Theologian Roger Olson On Why He is an Evangelical

What is an evangelical?  

We have visited this question a few times before here at The Way of Improvement Leads Home. (See here and here and here and here and here).  I have taught a course on the topic and devoted an entire season of my Virtual Office Hours to the topic.

I was thus interested in reading this report on Baylor theologian Roger Olson‘s recent lecture at Samford University, “Why I Still Call Myself ‘Evangelical’ In Spite of Everything.”

Olson wants no part of the so-called “evangelical subculture” or the media’s perception of evangelicalism as a divisive, political, ultra-conservative movement in American culture.  Instead, he prefers to define “evangelicalism” theologically, using what has been described by historians and theologians as the Bebbington Quadrilateral.
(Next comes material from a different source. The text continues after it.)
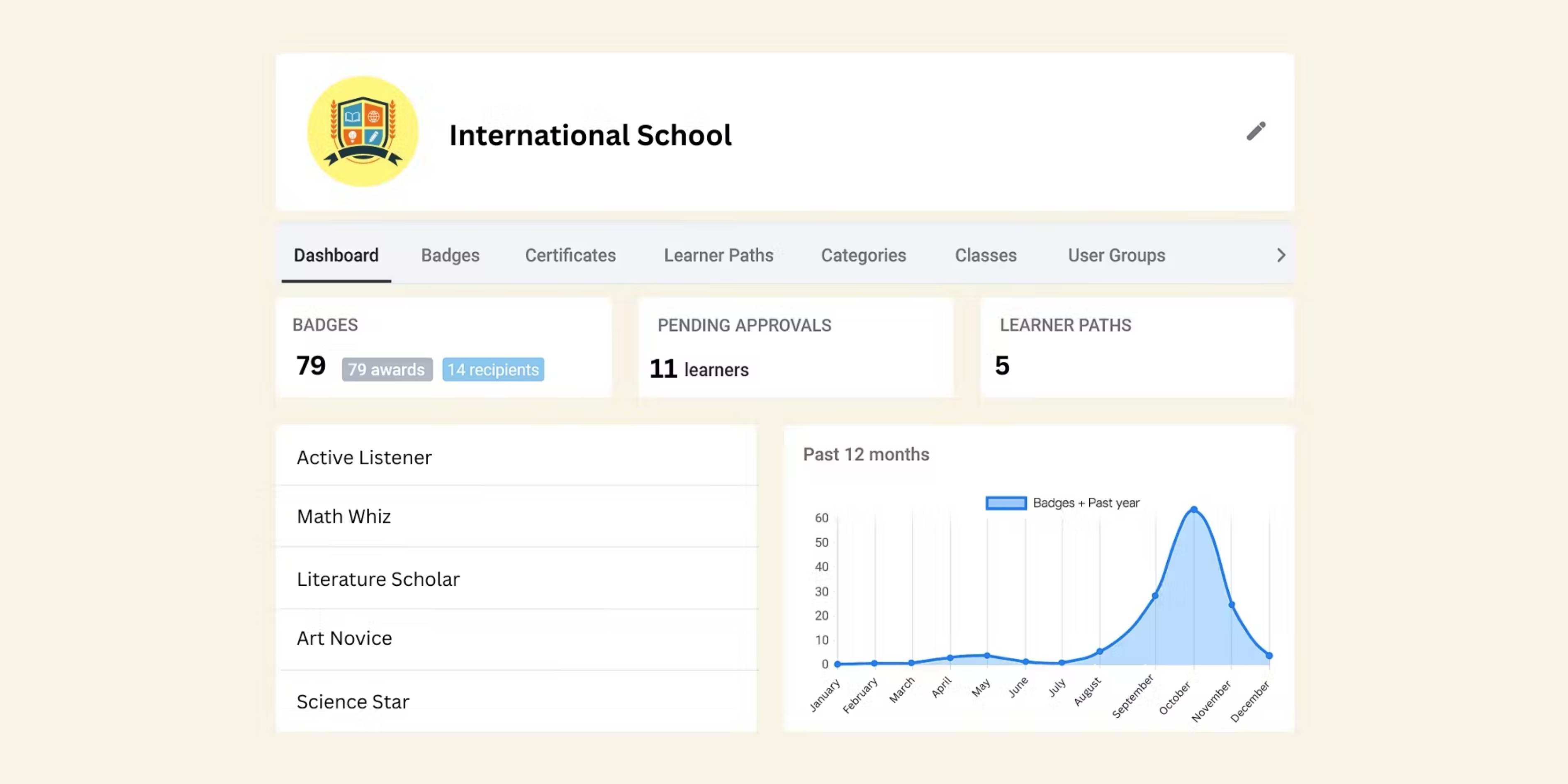This screenshot has width=1568, height=784.
Task: Open the Literature Scholar badge entry
Action: pyautogui.click(x=378, y=579)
Here is a taste of Mary Wimberley’s article at the Samford website:

“My own judgment as a theological historian is that the American evangelical movement is either dead or hopelessly divided, but the spiritual theological ethos I call evangelical is still alive and well,” Olson said, speaking to a student convocation at Samford University Thursday, Oct. 8.
Olson, Foy Valentine Professor of Christian Theology and Ethics at Baylor University’s Truett Theological Seminary, spoke as this year’s Holley-Hull lecturer at Samford. His topic was “Why I Still Call Myself ‘Evangelical’ in Spite of Everything.”
Olson explained that he still calls himself “evangelical” despite a perceived lack of fit between his theological orientation and spirituality and the popular image of an evangelical.
“Somehow, evangelical has come to be closely associated in the popular mind with an ultra-conservative approach to Christianity, one that is harshly judgmental, narrow-minded, inseparably related to conservative politics and backward-looking rather than progressive,” Olson said.
“It isn’t I who have changed; it is American evangelicalism that has changed and I’m just too stubborn to give up a label I’ve used for my particular Christian identity my whole life,” said Olson, whose father was an evangelical preacher for more than 50 years.
The evangelical movement as a cohesive coalition has dissolved into competing parties, each with its own expression of the evangelical ethos, said Olson. Its last gasps, he believes, were in the 1990s as it divided over politics, biblical inerrancy, roles of women in church and family and other issues.
A “combustible compound” from the beginning, the movement held within it the seeds of its own destruction, he said. “Especially its tendency to identify with Americanism and its obsession with opposing liberalism in every form.”
While the evangelical movement of his youth has dissipated in multiple controversies and the label ‘evangelical’ has lost much of its meaning, the original evangelical ethos that once energized the movement, unified it and served as its living center is alive and well, he said.
Olson cited four hallmarks of “authentic evangelical ethos” as identified by scholars David Bebbington and Mark Noll: biblicism, a general regard for scripture as the uniquely inspired, written Word of God; conversionism, which authentic Christianity always includes; crucicentrism, cross-centered proclamation and devotion; and activism in missions, evangelism and social transformation.
Olson suggested a fifth hallmark:  respect for the great tradition of Christian orthodoxy, especially as interpreted by the Reformation.